Similarly, welfare as a solution for acute financial difficulties probably does not cause dependence. Provided you end the welfare as soon as possible, and being on it carries a stigma. Eliminate the stigma, and make it a long term thing, and dependence probably will result.
I tend, though, to think that the real problem is in the next generation: Welfare might not destroy your work ethic if you've already got one, but growing up in a family on welfare might pretty effectively prevent the next generation from ever developing one, especially in areas where it's common enough to seem normal, and prospects for gainful employment are few. That's why I've suggested that financial assistance for people in areas of particularly high unemployment should, ideally, be conditioned on moving to someplace with a lower unemployment rate. What's the point in helping somebody stay where they'll never find a job?
Once everyone has access to health care, I predict we will see a drop in welfare enrollees. The dependent families I've known were faced with loss of health care for their children, decrease in food money with loss of food stamps, and inability to afford rent, utilities, and transportation once they left the program.
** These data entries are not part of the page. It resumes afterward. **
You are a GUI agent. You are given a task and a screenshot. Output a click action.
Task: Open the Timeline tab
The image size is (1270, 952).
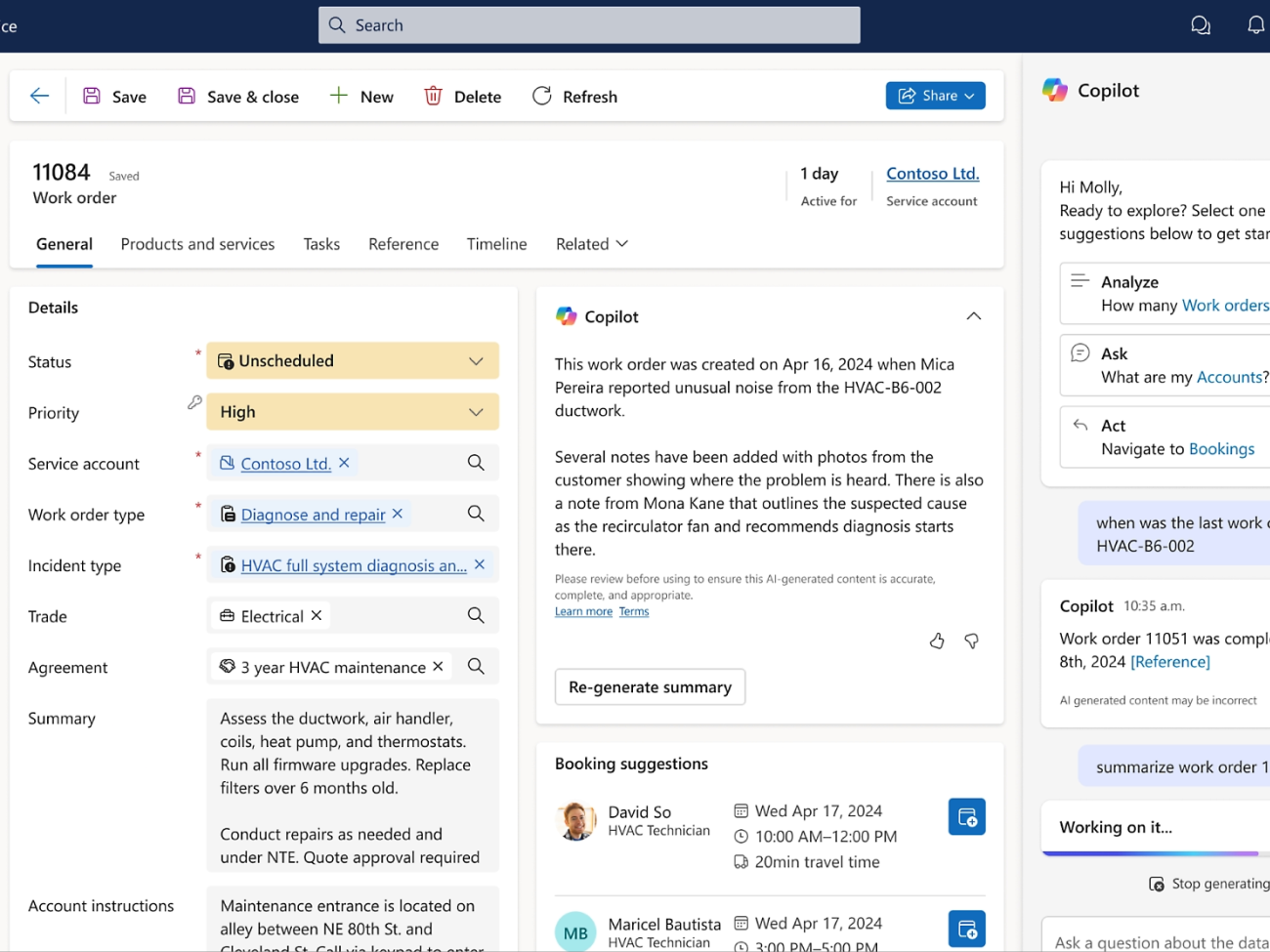pos(496,244)
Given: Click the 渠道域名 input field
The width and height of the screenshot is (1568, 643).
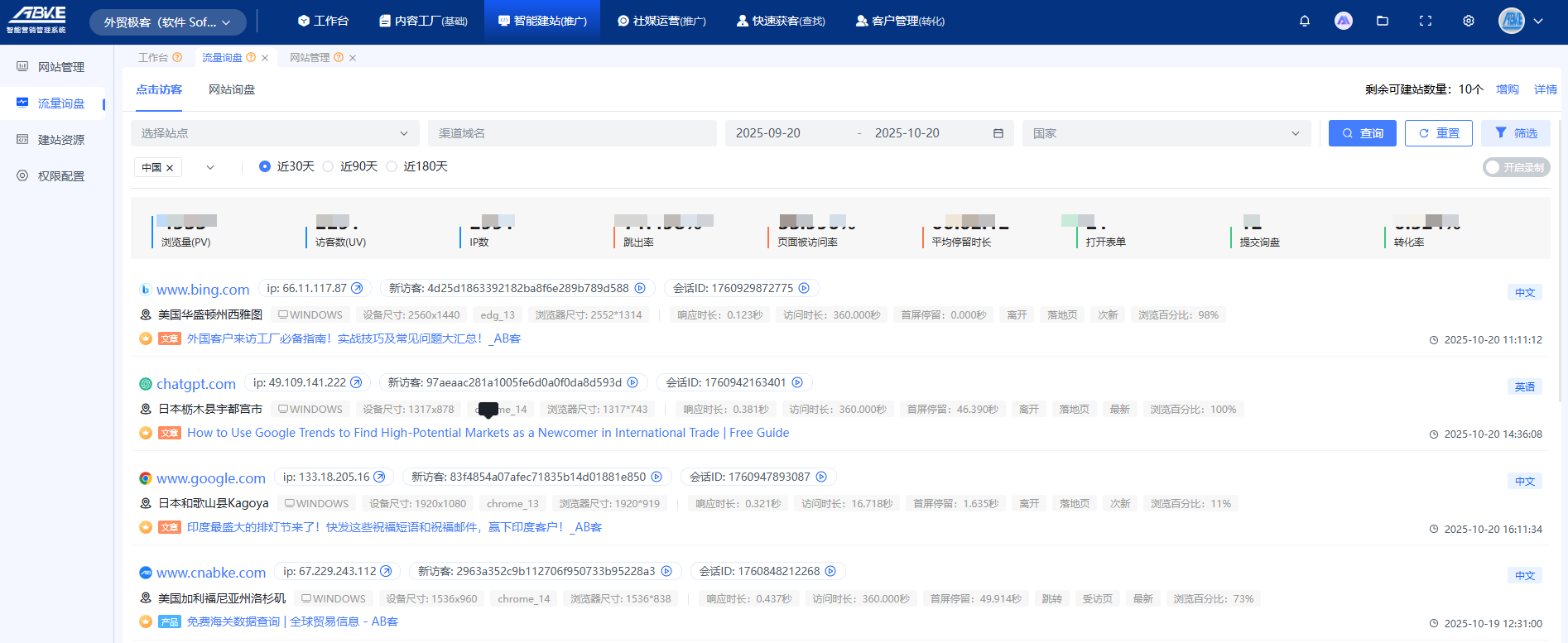Looking at the screenshot, I should pos(571,133).
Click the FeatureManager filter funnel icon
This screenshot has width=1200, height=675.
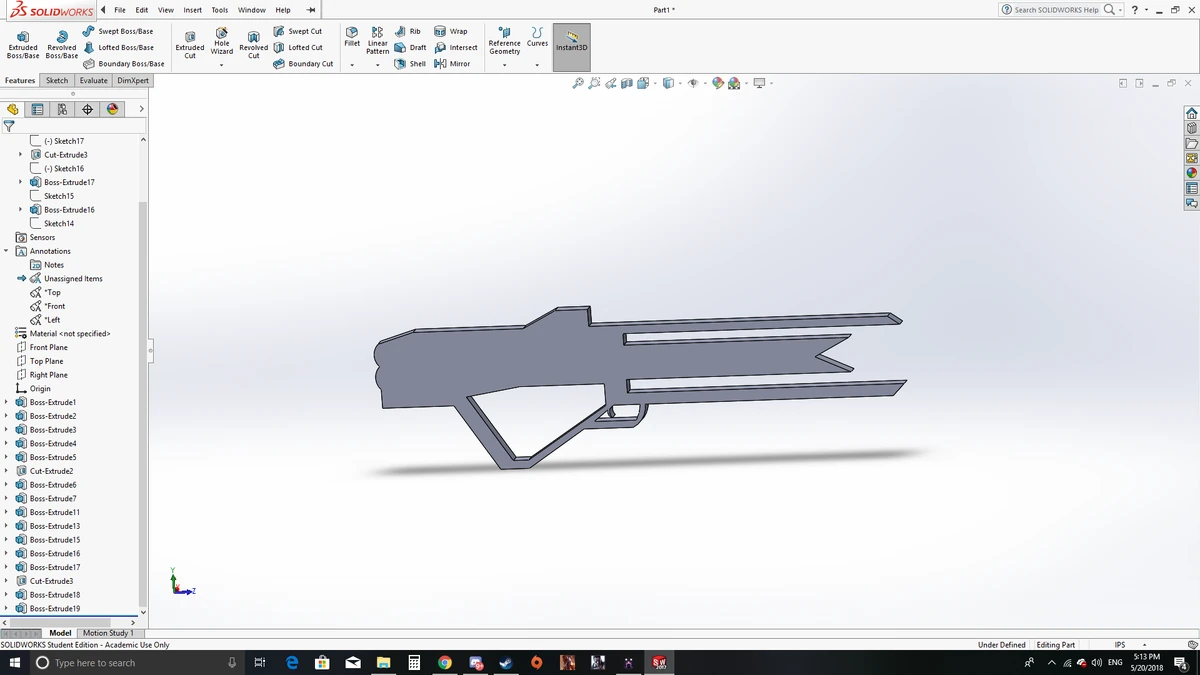10,127
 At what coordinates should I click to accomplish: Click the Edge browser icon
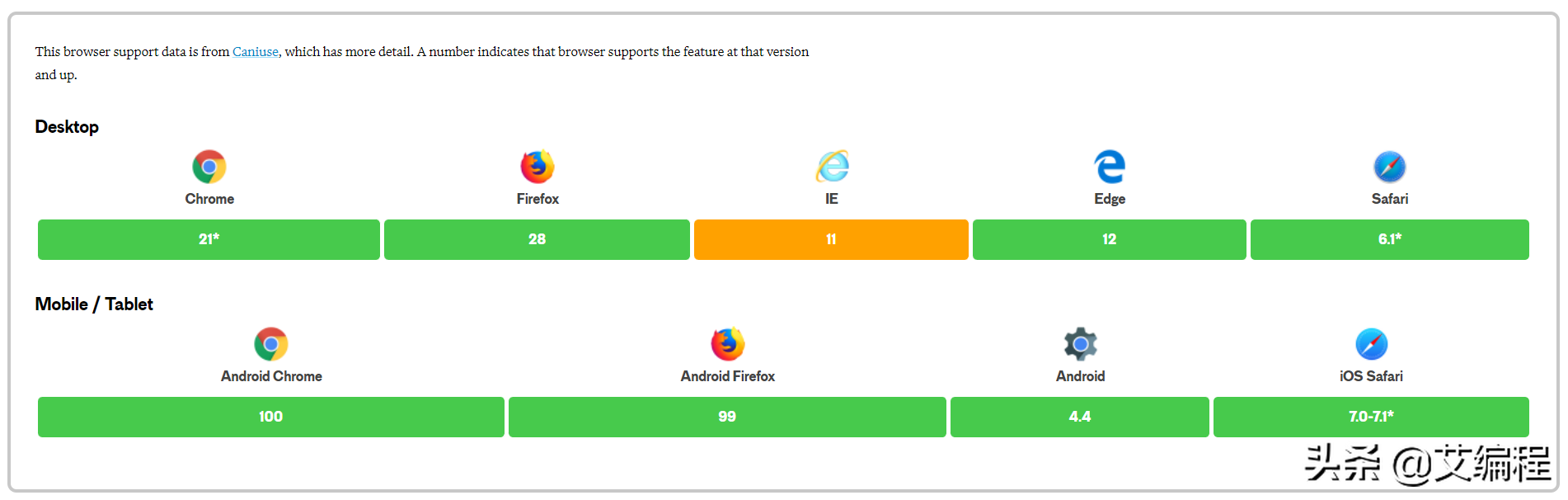[1110, 167]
That is not a hard choice to make if you have the option of remaining in the program.
In 1996 the federal gov't and states moved to the ideology of "Workfare". This seems to have promoted evolution in the program, and was supplemented by increases in state/fed health care assistance for indigent children, increased funding for food stamps, assistance in work training, and utility subsidies.
In 2006 I would have posited that single mothers and their children still dominate the rolls. Since 2007 and record job losses, I wouldn't be surprised to find that two parent families on welfare have increased.
What saddens me is that we so easily criticize the poorest among us while blithely ignoring the record-setting "welfare" given to those rat bastards on Wall St.
"In 1996, Congress enacted a major welfare reform initiative, creating the current federal Temporary Assistance for Needy Families (TANF) program, and establishing a federal lifetime limit of 60 months for receiving cash assistance. The purpose of federal welfare reform was to help families get off of welfare and into work.", http://www.ri.gov/GOVERNOR/view.php?id=1625
A quick search seems to provide information from individual states where the average length of time still is less than 24 months.